Rien ne distingue a priori l’humoriste de l’honnête homme. L’humoriste va à la selle une fois par jour, est obligé de se couper les ongles régulièrement et trouve son enfant plus attendrissant que celui des autres. Tout au plus repère-t-on une plus grande proportion d’humoristes chez les gens qui ont subi une ablation du prépuce ou qui aiment prendre le thé vers 17h00. Cette adéquation statistique n’a encore à ce jour trouvé aucune explication logique. Si vous n’avez pas d’humour, inutile donc de vous faire hospitaliser ou d’adopter des coutumes barbares.

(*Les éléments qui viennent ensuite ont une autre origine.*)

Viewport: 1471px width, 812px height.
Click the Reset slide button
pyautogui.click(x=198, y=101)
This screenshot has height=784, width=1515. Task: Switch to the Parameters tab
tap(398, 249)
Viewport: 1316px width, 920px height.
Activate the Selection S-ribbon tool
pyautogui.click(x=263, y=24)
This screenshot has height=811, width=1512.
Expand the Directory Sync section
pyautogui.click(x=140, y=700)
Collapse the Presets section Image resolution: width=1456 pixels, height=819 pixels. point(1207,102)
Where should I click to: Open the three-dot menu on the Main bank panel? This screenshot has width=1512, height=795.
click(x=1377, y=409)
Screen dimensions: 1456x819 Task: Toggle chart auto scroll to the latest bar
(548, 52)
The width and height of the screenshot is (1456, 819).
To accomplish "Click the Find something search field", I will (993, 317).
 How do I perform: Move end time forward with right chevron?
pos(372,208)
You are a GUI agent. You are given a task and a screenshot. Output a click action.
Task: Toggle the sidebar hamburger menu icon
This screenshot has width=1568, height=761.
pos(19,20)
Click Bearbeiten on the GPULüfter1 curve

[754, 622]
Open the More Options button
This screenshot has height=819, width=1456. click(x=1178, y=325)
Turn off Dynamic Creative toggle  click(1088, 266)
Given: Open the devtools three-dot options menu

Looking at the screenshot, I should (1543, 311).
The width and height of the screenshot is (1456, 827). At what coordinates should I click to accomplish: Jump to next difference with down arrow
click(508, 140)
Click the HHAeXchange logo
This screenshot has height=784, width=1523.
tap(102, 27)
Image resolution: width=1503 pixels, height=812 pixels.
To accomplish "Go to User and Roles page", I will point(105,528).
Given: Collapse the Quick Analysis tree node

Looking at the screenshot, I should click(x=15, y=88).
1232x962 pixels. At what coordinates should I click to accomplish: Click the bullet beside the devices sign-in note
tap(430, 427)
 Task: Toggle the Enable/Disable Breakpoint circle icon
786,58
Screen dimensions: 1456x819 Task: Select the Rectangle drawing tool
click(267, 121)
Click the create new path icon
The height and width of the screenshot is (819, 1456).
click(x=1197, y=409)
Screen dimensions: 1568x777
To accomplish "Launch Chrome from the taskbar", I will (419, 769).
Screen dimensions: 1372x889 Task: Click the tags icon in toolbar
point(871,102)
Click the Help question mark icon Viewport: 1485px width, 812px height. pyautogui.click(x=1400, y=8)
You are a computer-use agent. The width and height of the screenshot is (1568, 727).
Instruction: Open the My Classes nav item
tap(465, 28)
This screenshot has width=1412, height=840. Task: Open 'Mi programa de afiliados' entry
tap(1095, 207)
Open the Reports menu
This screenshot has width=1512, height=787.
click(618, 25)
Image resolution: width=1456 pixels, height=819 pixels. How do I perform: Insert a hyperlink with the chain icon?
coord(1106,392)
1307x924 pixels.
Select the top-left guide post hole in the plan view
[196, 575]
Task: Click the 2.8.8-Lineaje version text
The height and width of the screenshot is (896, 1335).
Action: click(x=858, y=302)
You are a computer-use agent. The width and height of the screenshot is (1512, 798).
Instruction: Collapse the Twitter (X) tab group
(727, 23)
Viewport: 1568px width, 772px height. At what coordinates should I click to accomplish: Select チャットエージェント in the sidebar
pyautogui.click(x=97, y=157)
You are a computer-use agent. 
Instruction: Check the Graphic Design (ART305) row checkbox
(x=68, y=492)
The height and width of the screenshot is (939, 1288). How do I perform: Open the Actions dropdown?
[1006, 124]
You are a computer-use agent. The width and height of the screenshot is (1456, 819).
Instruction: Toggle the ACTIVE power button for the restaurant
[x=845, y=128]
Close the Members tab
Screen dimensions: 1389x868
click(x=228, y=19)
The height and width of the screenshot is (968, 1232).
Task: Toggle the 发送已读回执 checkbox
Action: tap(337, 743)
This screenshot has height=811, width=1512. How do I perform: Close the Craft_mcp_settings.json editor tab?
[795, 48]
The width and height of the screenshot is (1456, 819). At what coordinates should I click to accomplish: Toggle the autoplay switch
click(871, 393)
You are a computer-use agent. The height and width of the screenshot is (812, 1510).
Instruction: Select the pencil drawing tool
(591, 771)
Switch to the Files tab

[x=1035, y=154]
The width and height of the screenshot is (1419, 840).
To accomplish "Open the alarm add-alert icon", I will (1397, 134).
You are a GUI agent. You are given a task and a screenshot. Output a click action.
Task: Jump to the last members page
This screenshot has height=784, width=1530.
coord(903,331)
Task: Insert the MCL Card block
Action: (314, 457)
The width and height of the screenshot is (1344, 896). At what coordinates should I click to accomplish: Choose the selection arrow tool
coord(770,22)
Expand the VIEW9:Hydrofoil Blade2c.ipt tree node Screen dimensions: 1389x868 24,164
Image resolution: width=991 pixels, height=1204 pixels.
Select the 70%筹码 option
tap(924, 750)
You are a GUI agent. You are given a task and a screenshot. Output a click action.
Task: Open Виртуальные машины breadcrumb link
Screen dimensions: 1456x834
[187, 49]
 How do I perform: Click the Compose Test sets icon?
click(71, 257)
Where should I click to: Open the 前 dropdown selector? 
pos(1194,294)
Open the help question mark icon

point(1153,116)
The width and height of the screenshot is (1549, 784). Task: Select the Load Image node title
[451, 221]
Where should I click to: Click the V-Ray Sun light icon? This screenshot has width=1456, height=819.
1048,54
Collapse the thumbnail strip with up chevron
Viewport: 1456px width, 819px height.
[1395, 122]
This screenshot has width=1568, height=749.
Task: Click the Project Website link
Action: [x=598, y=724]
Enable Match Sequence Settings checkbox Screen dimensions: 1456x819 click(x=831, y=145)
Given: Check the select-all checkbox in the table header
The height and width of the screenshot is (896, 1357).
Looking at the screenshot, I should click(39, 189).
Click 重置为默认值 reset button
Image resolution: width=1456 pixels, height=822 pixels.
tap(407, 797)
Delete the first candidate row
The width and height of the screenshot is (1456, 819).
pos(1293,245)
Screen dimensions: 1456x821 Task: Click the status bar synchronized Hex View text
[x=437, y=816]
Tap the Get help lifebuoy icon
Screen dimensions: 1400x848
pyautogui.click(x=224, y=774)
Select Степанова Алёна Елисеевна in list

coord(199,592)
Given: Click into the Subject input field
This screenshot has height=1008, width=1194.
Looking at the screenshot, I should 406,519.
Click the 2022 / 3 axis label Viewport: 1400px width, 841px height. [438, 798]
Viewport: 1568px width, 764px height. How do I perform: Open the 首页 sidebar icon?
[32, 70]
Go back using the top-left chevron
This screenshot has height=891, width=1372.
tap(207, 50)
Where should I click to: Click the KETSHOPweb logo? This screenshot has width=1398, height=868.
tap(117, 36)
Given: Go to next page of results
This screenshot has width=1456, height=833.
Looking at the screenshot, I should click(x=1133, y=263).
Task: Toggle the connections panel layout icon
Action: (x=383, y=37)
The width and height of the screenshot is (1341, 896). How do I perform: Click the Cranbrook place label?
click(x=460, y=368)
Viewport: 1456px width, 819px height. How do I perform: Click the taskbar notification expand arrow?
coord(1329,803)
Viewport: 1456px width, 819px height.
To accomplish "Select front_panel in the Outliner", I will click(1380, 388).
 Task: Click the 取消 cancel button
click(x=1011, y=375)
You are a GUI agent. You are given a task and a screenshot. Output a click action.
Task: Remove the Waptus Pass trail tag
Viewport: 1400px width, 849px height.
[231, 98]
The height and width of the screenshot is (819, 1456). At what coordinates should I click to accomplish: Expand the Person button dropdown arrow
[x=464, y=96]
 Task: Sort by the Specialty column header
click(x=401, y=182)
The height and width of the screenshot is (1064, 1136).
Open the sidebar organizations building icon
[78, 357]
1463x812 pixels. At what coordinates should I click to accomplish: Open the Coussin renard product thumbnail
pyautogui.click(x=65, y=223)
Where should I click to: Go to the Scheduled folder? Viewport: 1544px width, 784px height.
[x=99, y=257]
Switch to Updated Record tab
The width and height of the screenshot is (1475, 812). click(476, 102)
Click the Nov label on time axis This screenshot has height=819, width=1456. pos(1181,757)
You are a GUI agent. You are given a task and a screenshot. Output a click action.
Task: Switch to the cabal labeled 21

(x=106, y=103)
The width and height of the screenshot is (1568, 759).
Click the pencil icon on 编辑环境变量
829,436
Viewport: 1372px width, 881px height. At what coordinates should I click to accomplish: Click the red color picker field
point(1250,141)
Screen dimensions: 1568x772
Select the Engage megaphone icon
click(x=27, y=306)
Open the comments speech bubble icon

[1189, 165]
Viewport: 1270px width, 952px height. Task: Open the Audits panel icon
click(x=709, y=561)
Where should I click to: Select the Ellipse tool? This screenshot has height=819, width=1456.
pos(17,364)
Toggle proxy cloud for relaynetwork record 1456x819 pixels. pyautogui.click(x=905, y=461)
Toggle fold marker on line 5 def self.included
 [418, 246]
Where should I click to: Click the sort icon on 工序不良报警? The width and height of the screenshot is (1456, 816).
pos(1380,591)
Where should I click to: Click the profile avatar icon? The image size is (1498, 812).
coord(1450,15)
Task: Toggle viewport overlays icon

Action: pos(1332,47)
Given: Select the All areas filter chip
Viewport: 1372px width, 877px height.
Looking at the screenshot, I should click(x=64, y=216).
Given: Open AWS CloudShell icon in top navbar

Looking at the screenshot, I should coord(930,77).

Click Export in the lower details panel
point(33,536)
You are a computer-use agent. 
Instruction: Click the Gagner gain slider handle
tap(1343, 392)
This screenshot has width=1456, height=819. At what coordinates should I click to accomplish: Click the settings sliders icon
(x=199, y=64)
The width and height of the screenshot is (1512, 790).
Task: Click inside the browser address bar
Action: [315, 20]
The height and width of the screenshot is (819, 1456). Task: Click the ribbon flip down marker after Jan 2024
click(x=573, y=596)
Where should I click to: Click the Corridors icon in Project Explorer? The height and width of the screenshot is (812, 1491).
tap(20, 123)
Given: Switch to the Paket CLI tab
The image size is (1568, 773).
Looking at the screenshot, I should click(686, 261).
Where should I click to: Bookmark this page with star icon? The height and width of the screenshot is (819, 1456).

Non, la seule chose qui distingue l’humoriste de l’honnête homme, c’est qu’il pratique l’humour. Le mot est d’origine anglaise, on ne sait pas très bien ce qu’il peut signifier. Tout au plus peut-on constater que l’humoriste aime à relever autour de lui les détails insolites, ridicules ou absurdes de la réalité. Quand l’honnête homme voit en l’éléphant le dernier représentant des proboscidiens, l’humoriste lui ne voit qu’un animal au long nez… L’humoriste est un imbécile qui ne peut susciter de sympathie, puisqu’il le fait exprès. A contrario, on est en droit d’admirer l’honnête homme  qui, quand il se comporte comme un idiot, le fait bien malgré lui.

Certains humoristes, non content de se moquer de tout et de rien, et surtout des choses d’importance, décident même de faire profession des rires gênés qu’ils provoquent. Ils ajoutent alors à l’ironie et à la satire un cynisme intolérable et rémunéré. Pendant ce temps, l’honnête homme lui sue sang et eau pour nourrir sa famille en fabriquant des missiles, en éduquant des sauvageons ou en étant sélectionneur d’une équipe de foot.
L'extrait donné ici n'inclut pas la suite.